An international organisation has been developed, namely Global Energy Interconnection Development and Cooperation Organisation (GEIDCO), with significant funding from China. The mission is to promote the establishment of the GEI-cross border and resolve the global conflicts to make the planet a sustainable one. The call for more ‘renewable energy’ has already attracted the Southeast Asian neighbourhood and those looking for reliable and cheap power supply.
The generation of energy in this plan includes ocean-wave, solar, hydro and wind, and there has been a preparation-ongoing-process related to economic (feasibility) viability of transmission. The flow of finance associated with energy supply is typically considered to be equitable to ensure that the supply of energy is not ‘corporatised’ under this GEI-cross border arrangements.
Conflict and foreign policies are the main factors that may significantly impact the economic viability of GEI-cross border networking. This is the case in which Pakistan may reconsider its relationships with the ‘Global Economic-nergy Giants’; India is among them. In the given scenario, the energy policy has already been connected, inter alia, with security policy which is also referred to as ‘Energy-Security Policy’.
Pakistan may also think about resetting its ‘integrated policy mechanism’ for such an agenda. The levelised costs of power generation Pakistan already faces are the lifetime cost of ‘renewables’, the approach could be developed by the policymakers to indicate the relative merits of identifying the subsidising methods of clean developing technologies. Consideration of risk and return is vital in the energy-security appraisal; the discount method could be applied technically to encapsulate double-jeopardy in a non-specific way.

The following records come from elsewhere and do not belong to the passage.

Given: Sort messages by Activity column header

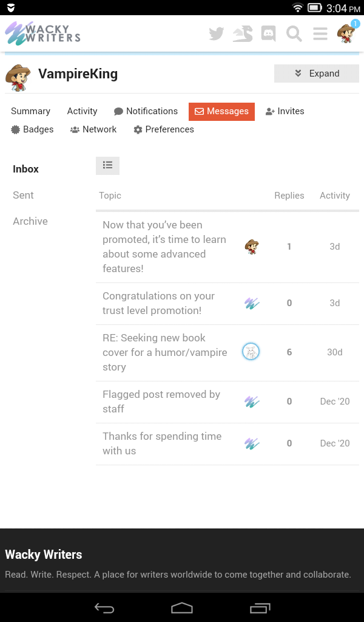Looking at the screenshot, I should click(x=335, y=196).
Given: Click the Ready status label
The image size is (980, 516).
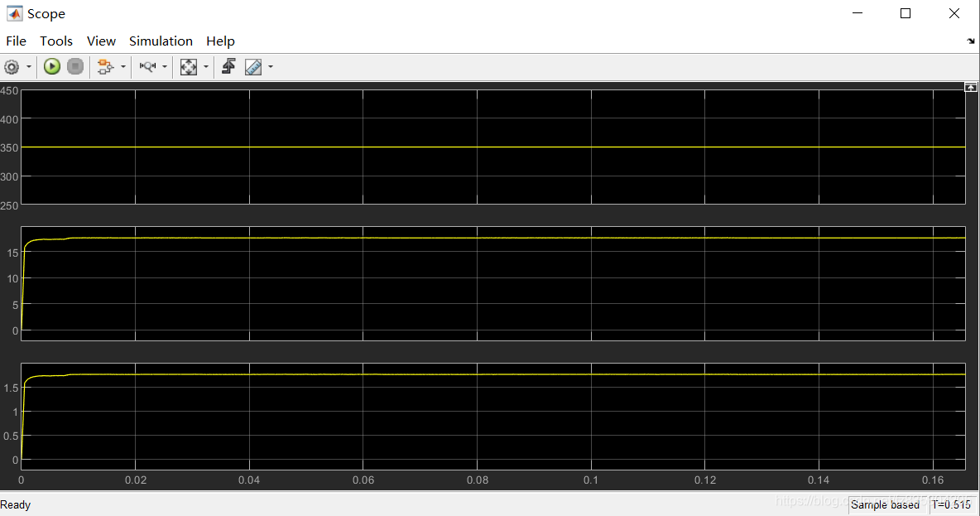Looking at the screenshot, I should (x=16, y=504).
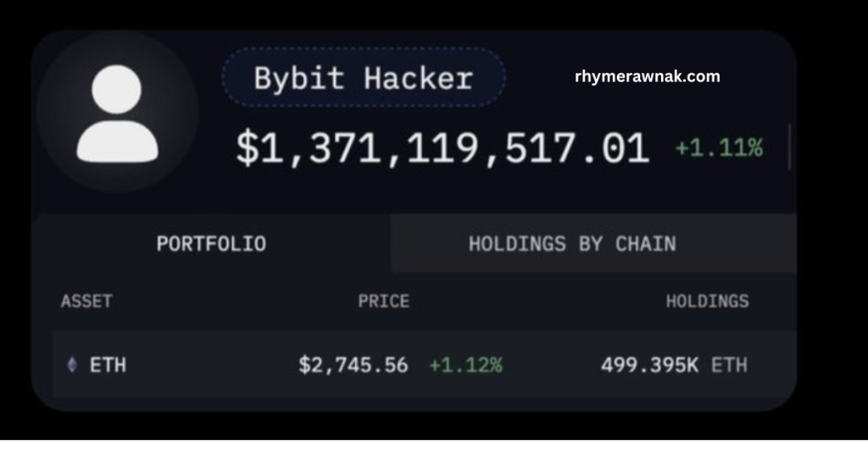Click the 499.395K ETH holdings value
868x456 pixels.
(x=674, y=364)
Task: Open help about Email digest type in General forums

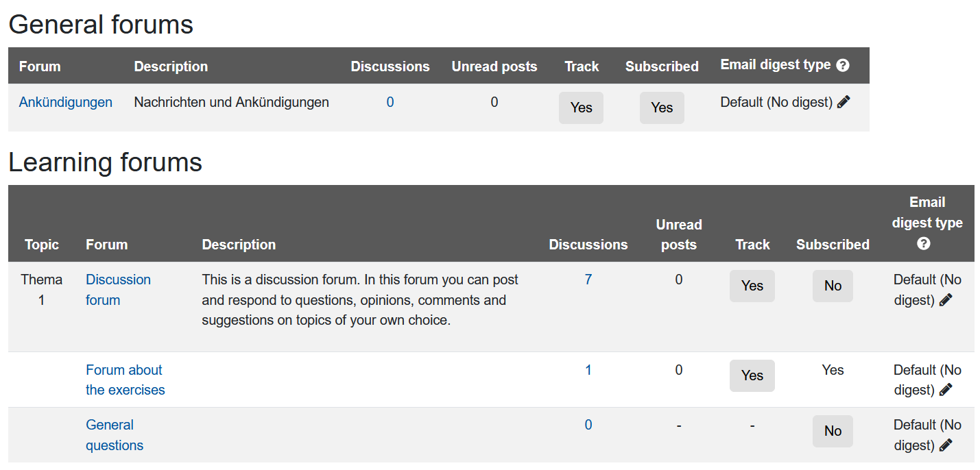Action: point(843,66)
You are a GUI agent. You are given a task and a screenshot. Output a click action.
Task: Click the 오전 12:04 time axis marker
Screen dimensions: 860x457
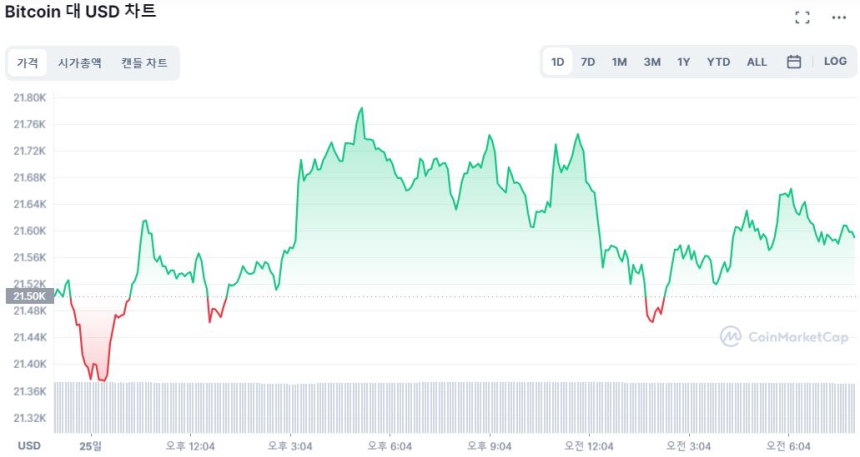[589, 446]
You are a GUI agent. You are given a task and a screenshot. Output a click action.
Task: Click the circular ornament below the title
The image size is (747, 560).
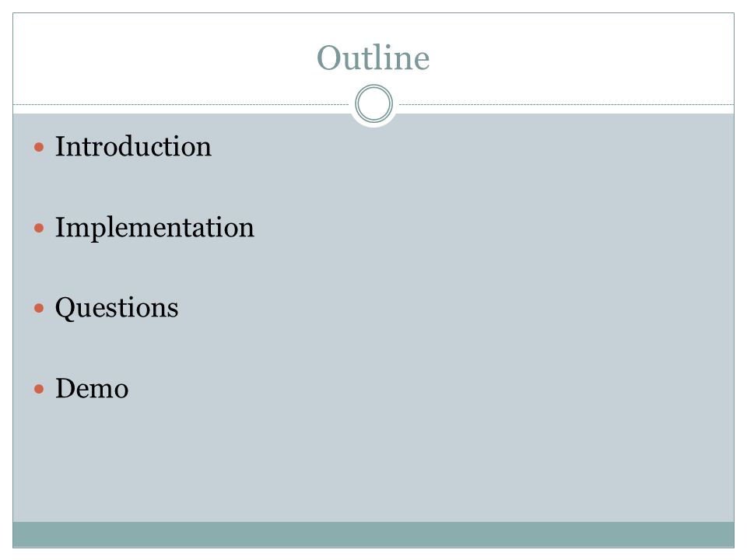tap(374, 103)
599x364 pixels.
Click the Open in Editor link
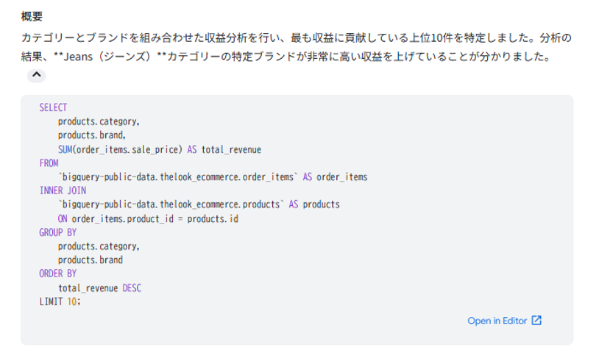497,321
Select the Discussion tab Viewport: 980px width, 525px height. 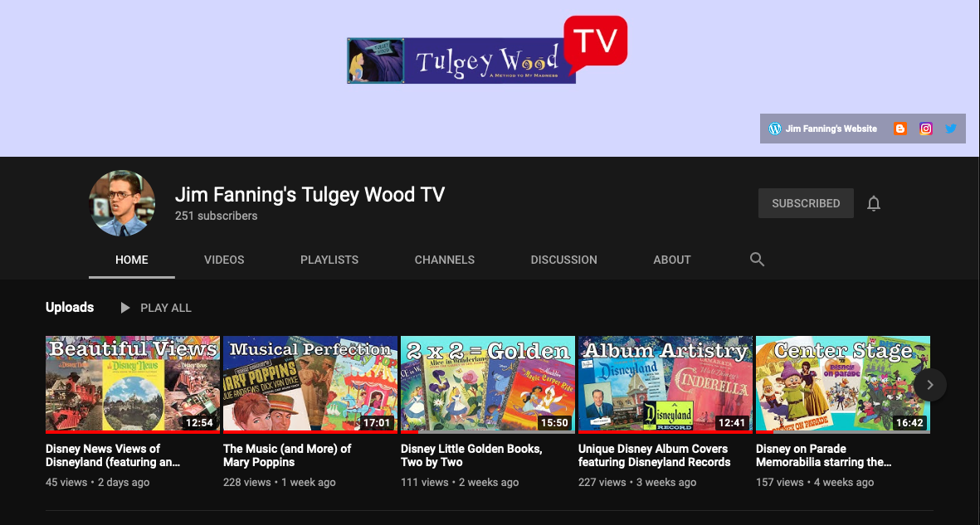(563, 260)
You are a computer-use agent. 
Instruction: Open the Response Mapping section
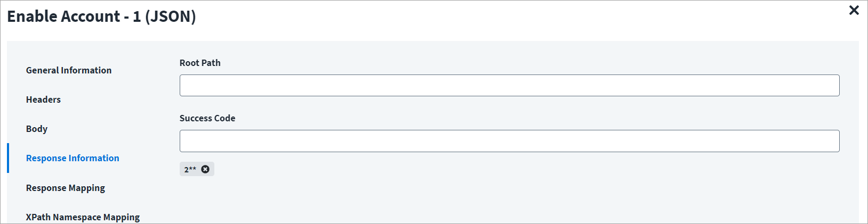click(66, 188)
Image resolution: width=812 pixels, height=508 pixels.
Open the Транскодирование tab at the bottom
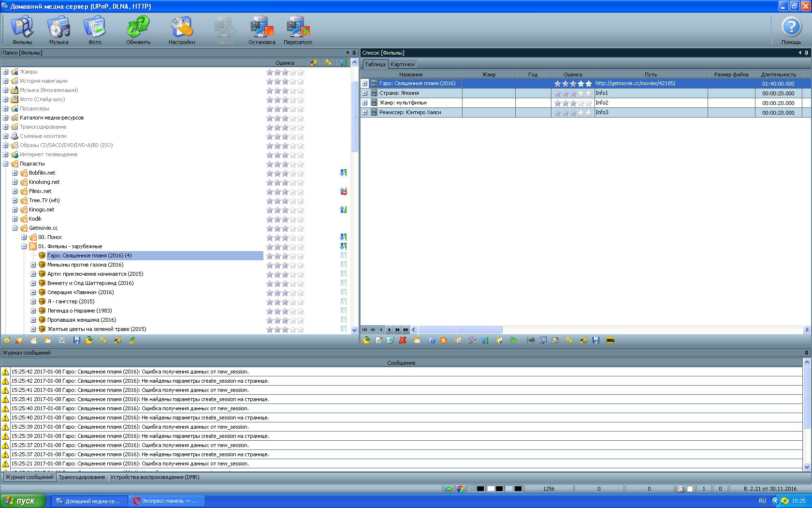click(82, 477)
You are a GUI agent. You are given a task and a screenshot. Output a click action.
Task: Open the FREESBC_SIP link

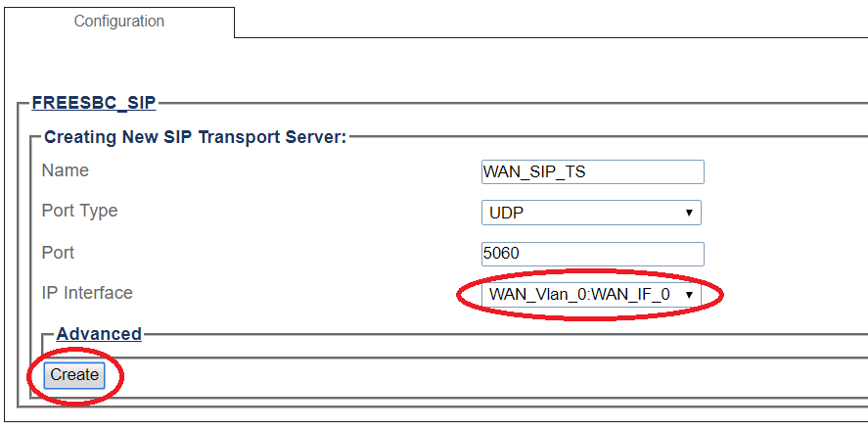[94, 102]
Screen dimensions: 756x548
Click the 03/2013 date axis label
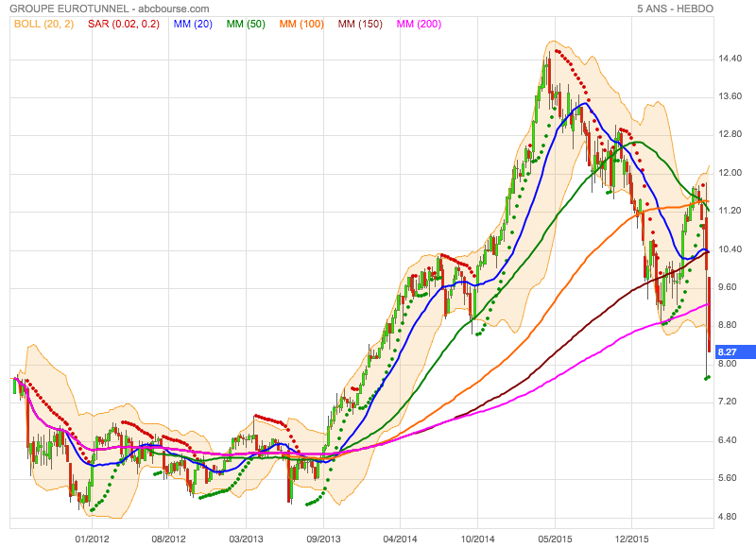tap(246, 539)
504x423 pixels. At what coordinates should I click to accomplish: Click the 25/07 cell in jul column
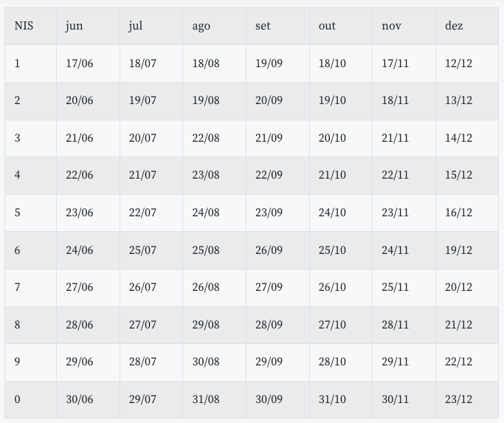pyautogui.click(x=142, y=250)
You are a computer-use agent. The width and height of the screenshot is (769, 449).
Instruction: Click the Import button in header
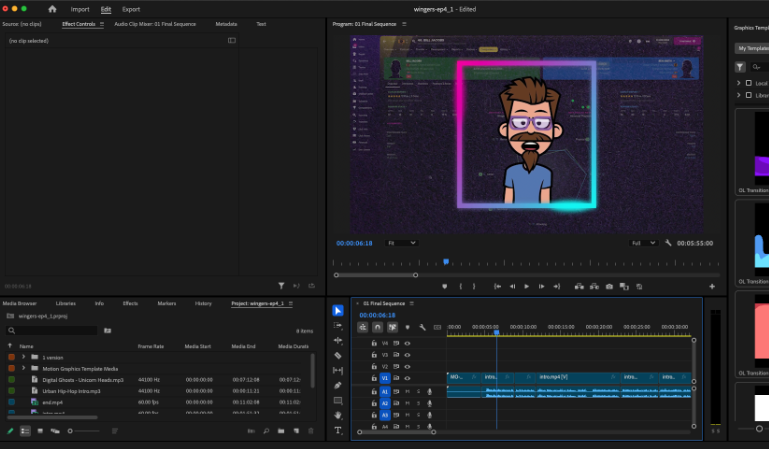click(80, 9)
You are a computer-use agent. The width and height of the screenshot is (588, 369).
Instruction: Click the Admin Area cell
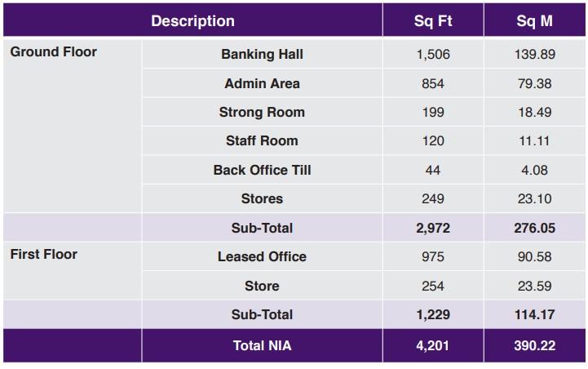pos(262,83)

The assessment also entails that the existing environmental-and-climate policy at various levels is not integrated with the energy policy. As after the 18th amendment, such policies are inter-provincial and inter-ministerial, there has been levelled serious apprehensions regarding policy sustainability at various sectors. The policy integration among security, energy, climate and environment is a possible feature, and Pakistan’s policymakers shall think that the global atmosphere is shaping in the form of a ‘just and equitable’ social system. This is about taking serious steps towards a policy for ‘good governance’ in each sector, i.e., ‘interconnectivity in governance’ besides transparency, accountability and the rule of law. Technical and strategic thinking for energy security is a possible way to serve the public at large at each governing level in Pakistan.
Historically, policymakers and developers have focused on the cost to manufacture the preferred concept of power structures. Fabrication and manufacture with an unsustainable pattern have led to unscrupulous and unprincipled practices. Decommissioning such practices require equitable utilisation of resources, and energy security, in this case, may serve as a point of transmission. The policy could be chained as Pakistan’s Powerplay in China’s GEI with emerging and innovative leadership through a new plan and mechanism at the national level.
In order to remove complexity in mooring line ‘policy’, additional thinking and loading intelligence is required at local levels. As the local body system is already incapable of delivery, the policymakers shall think about how ‘energy’ can be linked from local to international levels. In this case, China’s local to global policy implementation mechanism is an excellent example of a practice setting in international governance.